Atlantic industries has $20,000,000 in bonds outstanding with a coupon rate of 7% paid semiannually and a maturity of 10 years. The bonds are currently selling at a quoted price of 92. The company also has 35,000 shares of 10% preferred stock outstanding ( $100 par), currently selling for $96 per share. In addition, the company has 1,000,000 common shares outstanding, selling for $45 per share. The firm has a tax rate of 40%, a beta of 2, an ROE of 15%, and a dividend payout ratio of 40%. The risk-free rate is 2%, and the return on the market portfolio is 10%.
A. Calculate the capital structure market value weights, cost of debt, cost of preferred equity, cost of common equity, and WACC.
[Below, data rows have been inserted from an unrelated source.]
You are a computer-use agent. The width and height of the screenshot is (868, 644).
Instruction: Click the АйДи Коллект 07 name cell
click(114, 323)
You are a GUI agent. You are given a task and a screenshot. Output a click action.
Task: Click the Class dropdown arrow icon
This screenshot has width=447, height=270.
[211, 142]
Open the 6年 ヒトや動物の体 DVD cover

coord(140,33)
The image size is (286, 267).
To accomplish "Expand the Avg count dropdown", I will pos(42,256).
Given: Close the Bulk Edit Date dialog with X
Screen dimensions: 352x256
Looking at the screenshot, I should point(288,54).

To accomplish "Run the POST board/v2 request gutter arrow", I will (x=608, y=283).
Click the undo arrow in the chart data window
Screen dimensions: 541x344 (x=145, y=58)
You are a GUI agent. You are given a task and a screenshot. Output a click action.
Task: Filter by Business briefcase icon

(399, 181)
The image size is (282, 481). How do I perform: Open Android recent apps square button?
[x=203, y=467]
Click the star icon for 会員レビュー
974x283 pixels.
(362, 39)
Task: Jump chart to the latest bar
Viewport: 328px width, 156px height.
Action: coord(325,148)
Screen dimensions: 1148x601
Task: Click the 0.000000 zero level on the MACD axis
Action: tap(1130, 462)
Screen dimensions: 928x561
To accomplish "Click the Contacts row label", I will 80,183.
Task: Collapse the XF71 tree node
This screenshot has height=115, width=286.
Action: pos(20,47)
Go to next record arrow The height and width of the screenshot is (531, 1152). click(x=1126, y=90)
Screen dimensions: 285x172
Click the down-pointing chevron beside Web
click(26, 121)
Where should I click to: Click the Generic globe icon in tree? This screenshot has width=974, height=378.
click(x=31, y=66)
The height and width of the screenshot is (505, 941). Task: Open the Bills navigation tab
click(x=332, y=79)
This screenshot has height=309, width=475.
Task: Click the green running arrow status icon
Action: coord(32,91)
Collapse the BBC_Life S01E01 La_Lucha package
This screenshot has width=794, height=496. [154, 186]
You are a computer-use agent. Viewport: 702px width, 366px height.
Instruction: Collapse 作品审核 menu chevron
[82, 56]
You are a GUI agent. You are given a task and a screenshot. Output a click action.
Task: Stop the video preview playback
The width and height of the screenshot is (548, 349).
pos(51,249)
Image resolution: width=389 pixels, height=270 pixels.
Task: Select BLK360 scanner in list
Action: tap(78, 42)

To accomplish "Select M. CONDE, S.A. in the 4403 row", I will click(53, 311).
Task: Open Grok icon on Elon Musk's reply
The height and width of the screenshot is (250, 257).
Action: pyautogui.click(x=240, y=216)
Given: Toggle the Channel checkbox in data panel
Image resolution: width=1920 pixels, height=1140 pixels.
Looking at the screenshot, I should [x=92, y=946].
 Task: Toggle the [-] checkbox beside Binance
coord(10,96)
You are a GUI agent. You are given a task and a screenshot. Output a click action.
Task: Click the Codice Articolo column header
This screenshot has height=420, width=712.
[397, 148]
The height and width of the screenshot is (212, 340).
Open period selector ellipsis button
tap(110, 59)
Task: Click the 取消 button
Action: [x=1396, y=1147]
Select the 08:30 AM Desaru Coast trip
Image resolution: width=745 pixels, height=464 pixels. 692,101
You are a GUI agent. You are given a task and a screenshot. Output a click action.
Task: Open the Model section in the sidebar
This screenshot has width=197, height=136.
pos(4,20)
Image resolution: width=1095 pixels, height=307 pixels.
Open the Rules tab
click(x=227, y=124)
B. Over the last two years, Atlantic industries incurred a cost of $50,000 for conducting a feasibility study on a-new project. The project requires purchasing a new machine that will cost $1,500,000 plus an additional $300,000 in installation costs. Management estimates that the firm will obtain annual operating revenues before taxes of $1,250,000 and incur annual operating expenses before taxes of $250,000 over the economic life of the project. The specifications of this machine indicate an economic life of five years and management estimates that at the end of the economic life, the machine will have a salvage value of $350,000. This machine is in asset class 8, which has a CCA rate of 20%. The asset class is expected to remain open at the end of the project. Finally, management expects to make an initial investment in working capital of $500,000, which will be recovered at the end of the economic life of the project. The initial investment in working capital is part of the capital that needs to be raised. Flotation cost to issue new debt is 4%, new preferred share is 5%, and new common share is 7%. This project will have the same level of risk as the firm. Based on NPV analysis, should the project be undertaken? Assume that the firm has $2,000,000 in internally generated funds available.
C. Now, assume that the firm has only $200,000 in internally generated funds available. Based on NPV analysis, should the project be undertaken?